2 Responses to “Animal Testing”

  1. Anna Says:

    An interesting summary, Statto!

    On the cosmetics issue, I think you’ll find the boundary between cosmetics and medicines is quite blurred. For example how do you classify acne creams or whitening tooth paste? Are breast implants purely cosmetic, or a necessary aid to a breast cancer survivor regaining a normal life…?

  2. Statto Says:

    Good point.

    Perhaps it’s too clichéd a distinction to try to categorise “cosmetics” and “medicines” — we humans do love our pigeonholes, don’t we?

    If so, it probably boils down to yet another sliding scale: how large a potential impact does a substance need to have to justify precautionary animal tests? There would have to be some kind of modulation based upon the potential upshots: admittedly hard in the ambiguous cases above.

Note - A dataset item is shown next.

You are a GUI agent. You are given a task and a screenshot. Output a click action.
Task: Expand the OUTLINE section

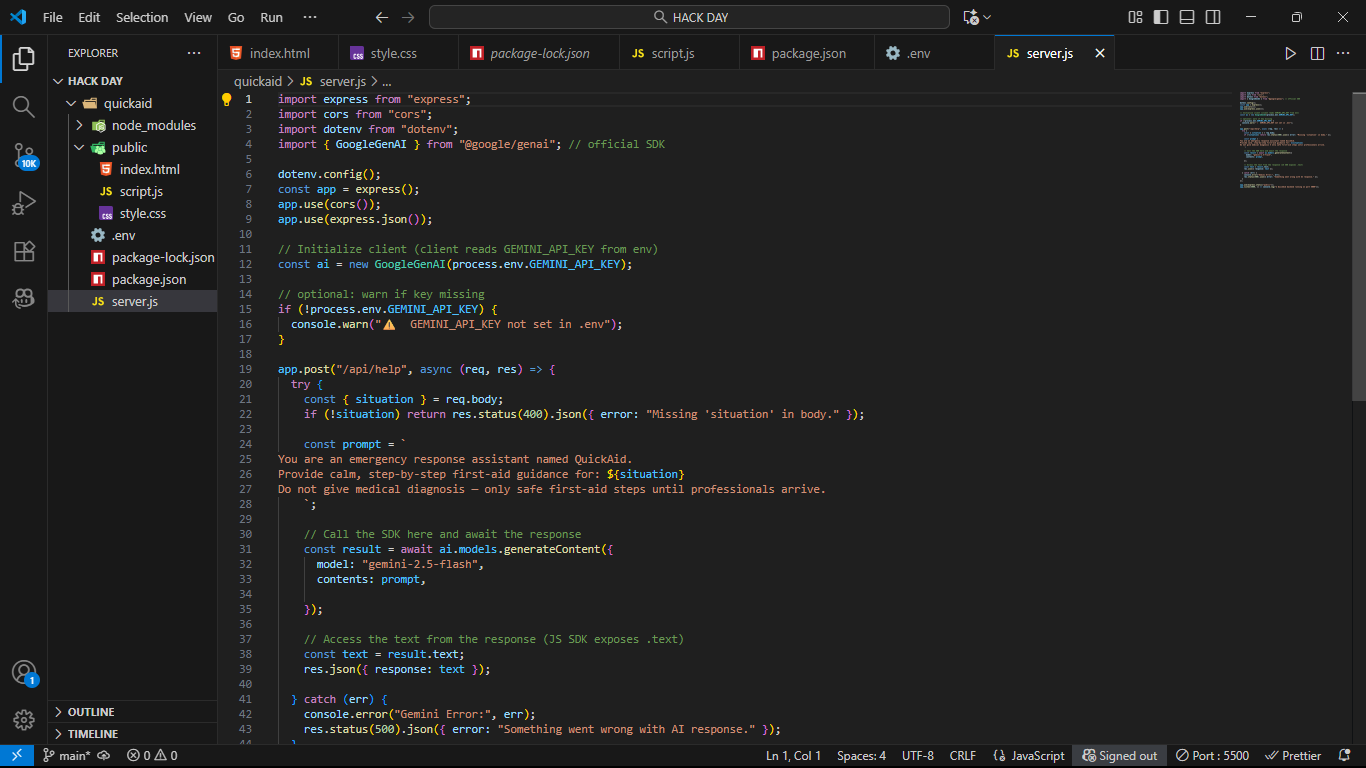(91, 712)
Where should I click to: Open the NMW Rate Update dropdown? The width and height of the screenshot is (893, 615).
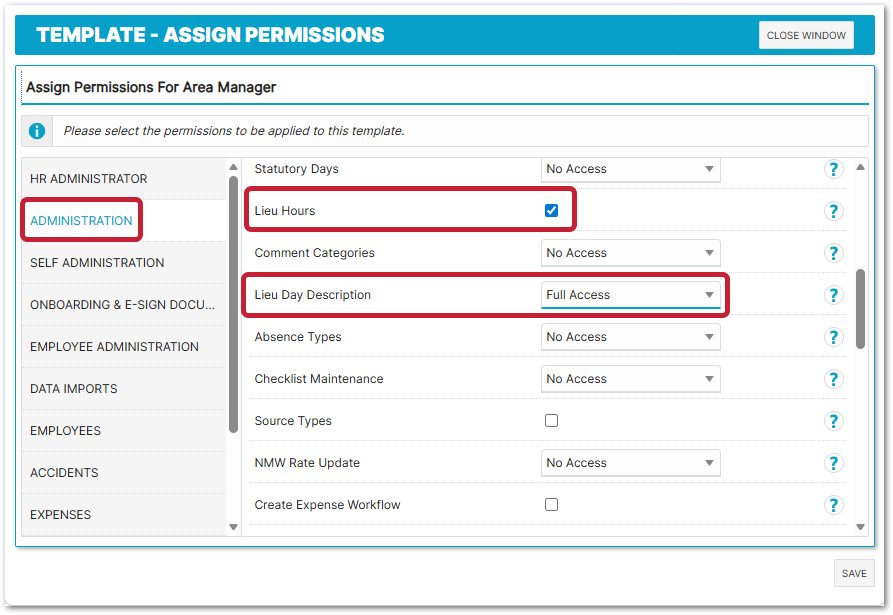click(x=630, y=463)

Given that we’re often dealing with possible rather than certain consequences, it wouldn’t take wild speculation to make many things ethically “worth” animal testing, especially since the most positive of the benefits — the breast cancer patients in the implants example — should be given more weight than what could be considered cosmetic spin-offs.

    So how far down the sliding scale may we slide? A new ethical quandry.

    The utilitarians or “animals have no rights” types are obviously still laughing all the way to the lab… Well, hopefully not laughing. That’s something I’d still consider a bit weird.